"Hello" One Word Is Enough to Steal Everything... Voice Cloned in 3 Seconds to Deceive Even Family

Possible to Implement Tone and Sentences with 3-Second Voice Sample
Ministry of Science and ICT to Promote Institutionalization of Voice Watermarking

A post has gone viral warning that one should not speak first when receiving a call from an unknown number, as even a short conversation can be exploited for voice phishing using artificial intelligence (AI).

On the 20th, a post titled "I Avoided Voice Phishing Thanks to My Professor" posted on the anonymous university community 'Everytime' has attracted attention.

"Hello" One Word Is Enough to Steal Everything... Voice Cloned in 3 Seconds to Deceive Even Family

Voice phishing. [Photo by Asia Economy DB]

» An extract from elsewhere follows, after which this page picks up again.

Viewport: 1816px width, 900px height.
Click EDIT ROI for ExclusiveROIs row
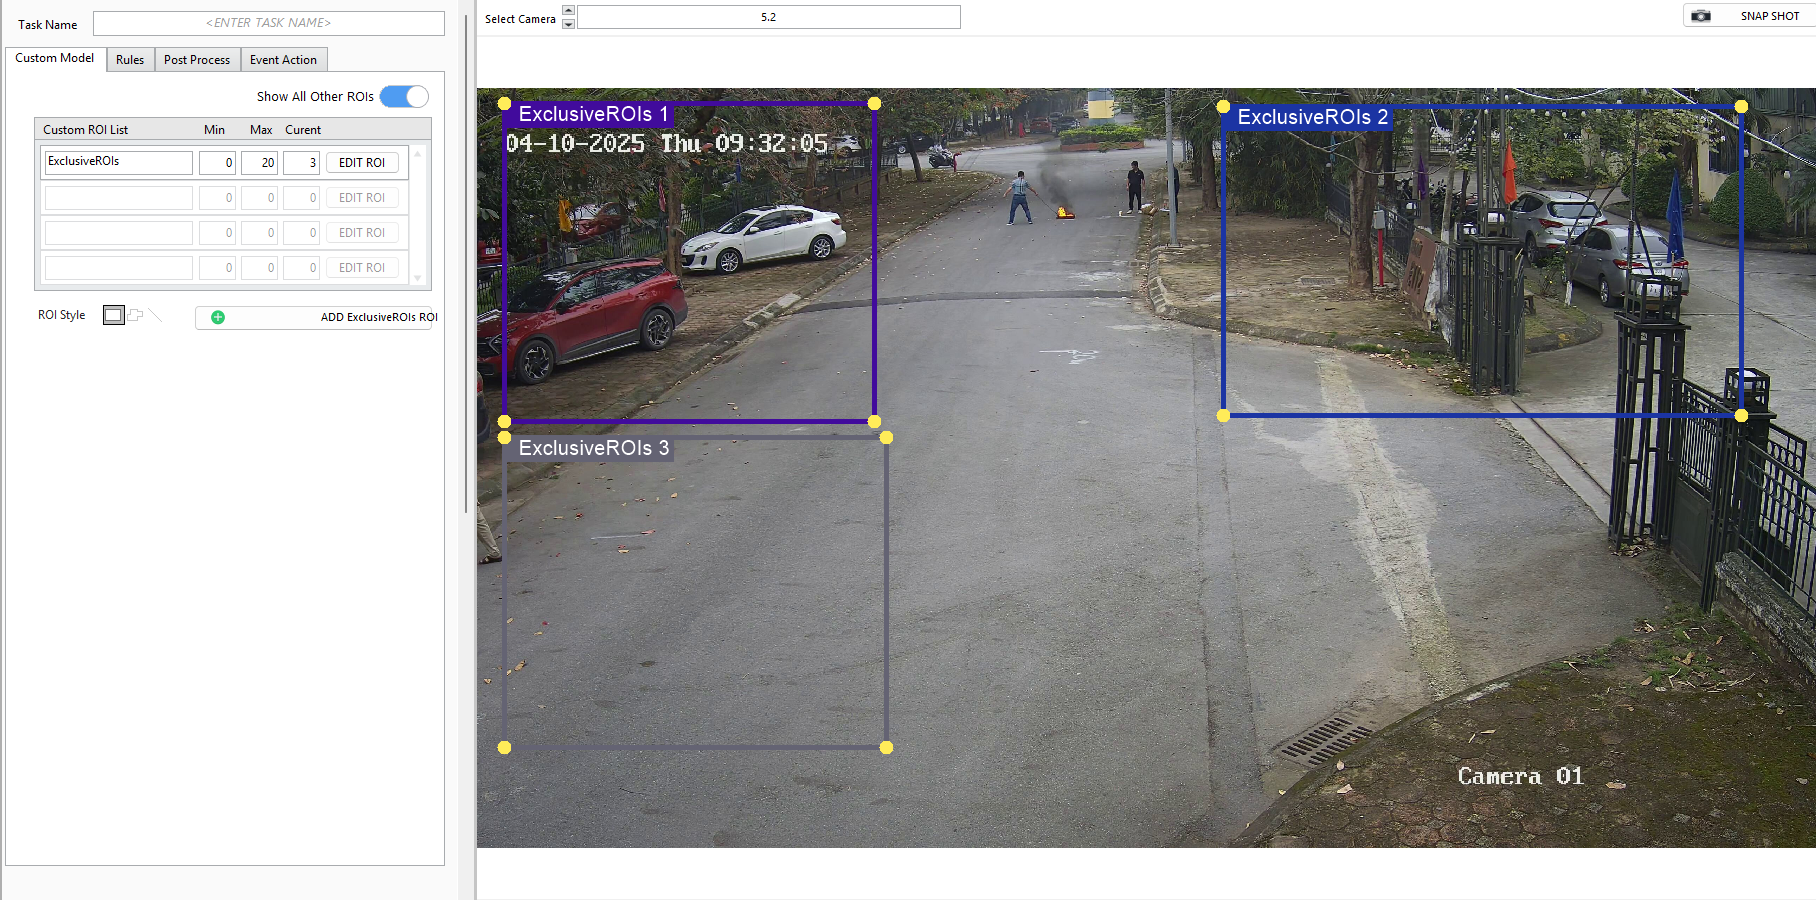[362, 163]
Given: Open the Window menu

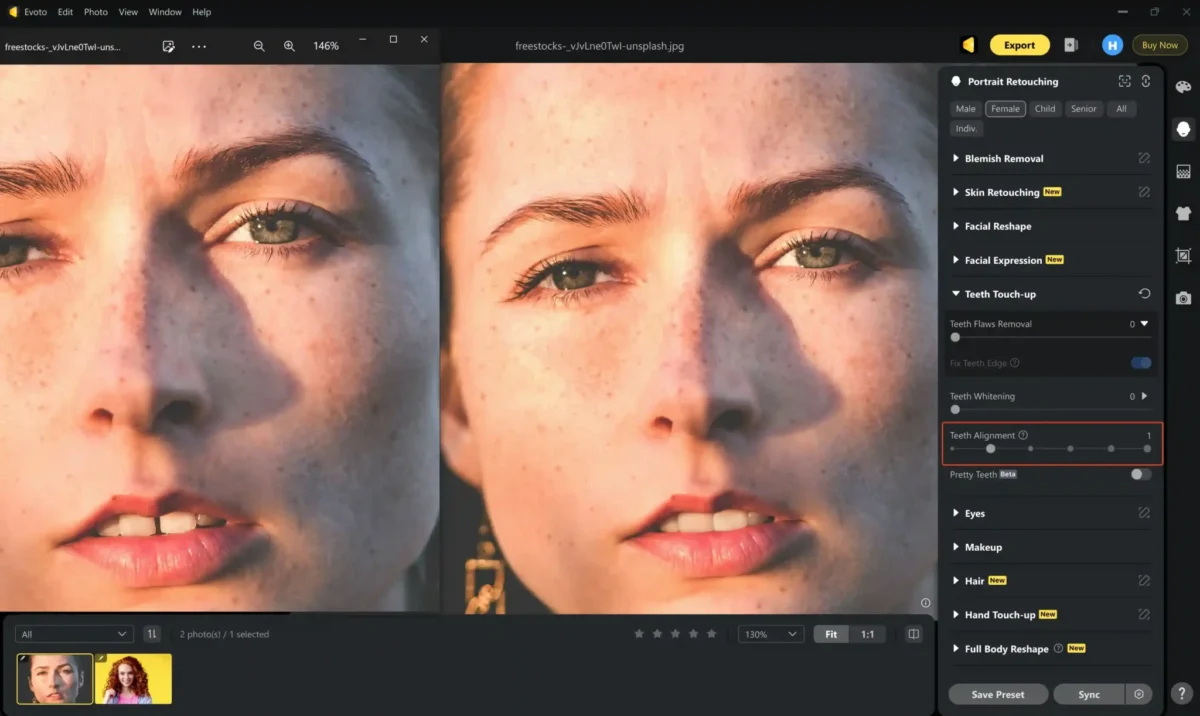Looking at the screenshot, I should [x=164, y=12].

According to the post, "I answered the phone, but the caller did not say a word," and "I was about to say 'Hello,' but I remembered my professor's advice during class: 'If you receive a call from an unknown number and the caller says nothing, never speak first,' so I hung up immediately."

The writer explained, "If I had spoken at that moment, they would have recorded my voice to scam my family," and added, "If it weren't for my professor, it could have been a disaster."

Professor Jo Sooyoung of Sookmyung Women's University, who appeared in the post, told Hankyoreh in a phone interview on the 19th, "During my lecture on 'The Fourth Industrial Revolution and Law,' I mentioned this as one of the methods to prevent increasingly sophisticated voice phishing crimes due to technological advancements," and added, "Recently, voice phishing groups have been recording call voices and combining them with other texts to create new voices for use in threats."

Professor Jo said, "Even just two or three short words like 'Hello' or 'Who is this?' can be exploited." They use the learned voice to demand money from family or friends by claiming urgent situations such as traffic accidents.

Deep voice, which mimics a specific person's voice from a short audio clip, is a technology that learns voices through AI-based deep learning and generates words not actually spoken using text-to-speech (TTS) and other methods.

According to McAfee, a U.S. computer antivirus company, just a 3-second voice sample can reproduce a person's speech patterns and sentences to some extent. It is difficult to distinguish between real and synthesized voices, and the more sophisticated the technology, the harder it is to verify authenticity.

In fact, in October 2021, a bank in the United Arab Emirates (UAE) was deceived by deep voice phishing mimicking the voice of an executive from a company they regularly dealt with, resulting in a transfer of 35 million dollars (about 42 billion KRW). In March last year, parents in Canada sent 21,000 Canadian dollars (about 20 million KRW) after being tricked by a fake voice of their son.

The Ministry of Science and ICT plans to institutionalize voice watermarking to counter deep voice. The voice watermark, devised by the U.S. AI startup Resemble AI that provides generated voice services, is a technology that analyzes the sound waves of a voice and automatically distinguishes frequencies lower than those sound waves. It is not only difficult to distinguish from real sounds but also connected to similar frequency voice information, making it hard to remove.